Directions for this task:
Retype the part of the data that starts at the line containing "Select the 统计 icon in bottom bar" and ends at the line containing "coord(957,480)", with both of those lines included.

The records:
----------------

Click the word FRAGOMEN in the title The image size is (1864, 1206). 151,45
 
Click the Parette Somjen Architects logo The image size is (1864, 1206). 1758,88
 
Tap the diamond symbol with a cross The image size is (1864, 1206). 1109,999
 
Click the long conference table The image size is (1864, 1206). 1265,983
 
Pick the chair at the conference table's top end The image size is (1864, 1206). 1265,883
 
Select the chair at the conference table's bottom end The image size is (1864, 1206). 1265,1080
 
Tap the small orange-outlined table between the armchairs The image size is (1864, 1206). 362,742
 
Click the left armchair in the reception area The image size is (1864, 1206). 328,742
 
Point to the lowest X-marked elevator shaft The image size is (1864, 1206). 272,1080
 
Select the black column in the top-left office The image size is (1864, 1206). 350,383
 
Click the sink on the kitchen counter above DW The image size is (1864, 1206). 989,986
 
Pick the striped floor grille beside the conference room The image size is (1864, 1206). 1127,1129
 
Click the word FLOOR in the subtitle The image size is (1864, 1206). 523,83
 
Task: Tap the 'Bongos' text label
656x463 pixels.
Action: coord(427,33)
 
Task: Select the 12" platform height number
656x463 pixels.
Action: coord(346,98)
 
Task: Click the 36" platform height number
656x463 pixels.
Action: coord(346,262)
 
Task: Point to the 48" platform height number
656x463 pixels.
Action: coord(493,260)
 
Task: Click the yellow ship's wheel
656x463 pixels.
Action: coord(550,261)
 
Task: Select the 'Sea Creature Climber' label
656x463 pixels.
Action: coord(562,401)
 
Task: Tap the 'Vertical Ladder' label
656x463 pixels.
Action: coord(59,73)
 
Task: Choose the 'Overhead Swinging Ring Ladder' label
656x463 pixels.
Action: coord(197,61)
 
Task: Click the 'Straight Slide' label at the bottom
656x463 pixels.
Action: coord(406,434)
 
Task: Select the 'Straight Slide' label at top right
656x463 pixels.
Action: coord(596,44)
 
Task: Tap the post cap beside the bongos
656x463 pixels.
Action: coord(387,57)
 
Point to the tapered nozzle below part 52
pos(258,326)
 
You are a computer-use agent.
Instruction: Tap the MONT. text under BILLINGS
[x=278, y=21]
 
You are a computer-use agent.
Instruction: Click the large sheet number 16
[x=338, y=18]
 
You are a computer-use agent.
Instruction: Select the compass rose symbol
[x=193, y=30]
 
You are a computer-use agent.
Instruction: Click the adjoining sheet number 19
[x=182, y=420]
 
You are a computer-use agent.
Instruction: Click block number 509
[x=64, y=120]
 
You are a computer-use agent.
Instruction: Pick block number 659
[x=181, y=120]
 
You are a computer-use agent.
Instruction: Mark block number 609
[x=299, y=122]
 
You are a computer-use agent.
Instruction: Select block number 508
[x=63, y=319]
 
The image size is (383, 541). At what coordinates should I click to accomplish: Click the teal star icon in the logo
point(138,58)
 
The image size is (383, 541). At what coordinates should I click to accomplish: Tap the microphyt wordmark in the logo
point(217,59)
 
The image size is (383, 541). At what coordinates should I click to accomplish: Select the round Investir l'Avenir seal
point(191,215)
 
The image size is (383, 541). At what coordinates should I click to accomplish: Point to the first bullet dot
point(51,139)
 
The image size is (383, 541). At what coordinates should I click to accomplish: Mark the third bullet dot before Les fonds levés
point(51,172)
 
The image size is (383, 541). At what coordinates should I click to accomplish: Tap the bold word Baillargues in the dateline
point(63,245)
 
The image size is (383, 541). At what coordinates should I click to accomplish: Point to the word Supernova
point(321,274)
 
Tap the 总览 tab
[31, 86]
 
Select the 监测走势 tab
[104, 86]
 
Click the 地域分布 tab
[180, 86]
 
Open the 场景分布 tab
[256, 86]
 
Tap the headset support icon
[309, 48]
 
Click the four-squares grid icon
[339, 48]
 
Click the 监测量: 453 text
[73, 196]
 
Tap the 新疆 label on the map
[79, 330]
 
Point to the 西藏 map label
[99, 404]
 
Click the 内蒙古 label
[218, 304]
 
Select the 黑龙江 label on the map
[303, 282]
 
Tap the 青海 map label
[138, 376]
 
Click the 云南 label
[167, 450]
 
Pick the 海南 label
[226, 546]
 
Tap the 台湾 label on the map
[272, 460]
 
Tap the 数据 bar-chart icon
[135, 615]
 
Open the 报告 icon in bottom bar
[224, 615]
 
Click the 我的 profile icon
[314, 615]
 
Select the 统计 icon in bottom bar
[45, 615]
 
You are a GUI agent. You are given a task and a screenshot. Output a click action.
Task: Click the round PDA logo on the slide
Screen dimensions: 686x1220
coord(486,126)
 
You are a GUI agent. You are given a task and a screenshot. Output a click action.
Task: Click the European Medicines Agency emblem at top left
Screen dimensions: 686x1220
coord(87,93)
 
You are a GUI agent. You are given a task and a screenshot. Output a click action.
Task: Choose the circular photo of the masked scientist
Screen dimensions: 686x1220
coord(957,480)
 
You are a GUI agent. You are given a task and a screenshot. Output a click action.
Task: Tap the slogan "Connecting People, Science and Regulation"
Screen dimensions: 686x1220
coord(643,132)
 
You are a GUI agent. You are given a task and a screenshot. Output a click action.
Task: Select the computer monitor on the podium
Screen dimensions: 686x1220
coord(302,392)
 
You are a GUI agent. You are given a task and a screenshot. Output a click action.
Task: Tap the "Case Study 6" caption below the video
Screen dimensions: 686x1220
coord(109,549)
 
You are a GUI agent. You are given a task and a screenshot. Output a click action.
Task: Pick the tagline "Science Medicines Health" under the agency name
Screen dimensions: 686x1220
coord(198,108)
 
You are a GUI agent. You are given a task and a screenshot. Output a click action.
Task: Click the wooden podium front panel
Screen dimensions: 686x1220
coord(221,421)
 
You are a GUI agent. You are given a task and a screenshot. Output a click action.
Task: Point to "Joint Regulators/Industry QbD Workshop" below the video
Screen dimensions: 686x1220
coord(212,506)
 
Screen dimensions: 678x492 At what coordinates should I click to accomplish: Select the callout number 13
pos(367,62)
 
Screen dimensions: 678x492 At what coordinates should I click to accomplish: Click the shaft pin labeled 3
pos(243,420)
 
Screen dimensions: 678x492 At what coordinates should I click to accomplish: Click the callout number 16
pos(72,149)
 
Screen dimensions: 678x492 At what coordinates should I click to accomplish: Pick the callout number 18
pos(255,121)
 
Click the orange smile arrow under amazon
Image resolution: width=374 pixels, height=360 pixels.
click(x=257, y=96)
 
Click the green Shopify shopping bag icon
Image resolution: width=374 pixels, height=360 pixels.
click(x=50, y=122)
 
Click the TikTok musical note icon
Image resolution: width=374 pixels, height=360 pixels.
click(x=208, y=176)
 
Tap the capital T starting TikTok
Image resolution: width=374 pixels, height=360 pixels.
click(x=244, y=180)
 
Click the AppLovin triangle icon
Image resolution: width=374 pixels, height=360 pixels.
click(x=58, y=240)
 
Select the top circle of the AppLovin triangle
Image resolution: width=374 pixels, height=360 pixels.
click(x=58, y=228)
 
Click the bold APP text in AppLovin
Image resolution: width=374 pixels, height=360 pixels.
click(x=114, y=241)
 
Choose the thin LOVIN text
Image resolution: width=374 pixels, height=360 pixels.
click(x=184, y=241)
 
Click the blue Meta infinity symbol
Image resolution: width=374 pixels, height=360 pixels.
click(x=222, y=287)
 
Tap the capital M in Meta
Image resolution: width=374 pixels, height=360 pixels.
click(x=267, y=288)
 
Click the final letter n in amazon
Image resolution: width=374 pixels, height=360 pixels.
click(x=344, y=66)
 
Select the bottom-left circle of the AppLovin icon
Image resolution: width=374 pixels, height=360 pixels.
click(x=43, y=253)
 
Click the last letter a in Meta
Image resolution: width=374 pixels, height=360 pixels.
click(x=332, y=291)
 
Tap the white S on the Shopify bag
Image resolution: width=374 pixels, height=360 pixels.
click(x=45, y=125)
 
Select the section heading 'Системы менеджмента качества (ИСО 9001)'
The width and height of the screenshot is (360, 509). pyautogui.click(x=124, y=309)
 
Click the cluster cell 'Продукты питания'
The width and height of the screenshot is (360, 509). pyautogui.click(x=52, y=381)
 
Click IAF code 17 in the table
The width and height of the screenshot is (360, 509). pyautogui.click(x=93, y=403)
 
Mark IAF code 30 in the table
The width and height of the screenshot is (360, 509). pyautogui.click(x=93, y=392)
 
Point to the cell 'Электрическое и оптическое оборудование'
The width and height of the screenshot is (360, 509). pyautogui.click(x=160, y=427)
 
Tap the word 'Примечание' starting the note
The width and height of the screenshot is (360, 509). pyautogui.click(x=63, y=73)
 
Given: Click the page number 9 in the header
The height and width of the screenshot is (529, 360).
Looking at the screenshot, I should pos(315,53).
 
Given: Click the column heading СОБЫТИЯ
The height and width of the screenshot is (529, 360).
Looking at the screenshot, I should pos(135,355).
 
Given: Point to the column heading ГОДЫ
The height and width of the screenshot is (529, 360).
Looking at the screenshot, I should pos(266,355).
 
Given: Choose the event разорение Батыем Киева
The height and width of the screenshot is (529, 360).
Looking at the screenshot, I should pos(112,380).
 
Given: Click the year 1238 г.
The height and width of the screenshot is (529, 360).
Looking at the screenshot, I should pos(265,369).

----------------

Response:
Select the 统计 icon in bottom bar
[45, 615]
 
You are a GUI agent. You are given a task and a screenshot. Output a click action.
Task: Click the round PDA logo on the slide
Screen dimensions: 686x1220
coord(486,126)
 
You are a GUI agent. You are given a task and a screenshot. Output a click action.
Task: Click the European Medicines Agency emblem at top left
Screen dimensions: 686x1220
coord(87,93)
 
You are a GUI agent. You are given a task and a screenshot. Output a click action.
Task: Choose the circular photo of the masked scientist
Screen dimensions: 686x1220
coord(957,480)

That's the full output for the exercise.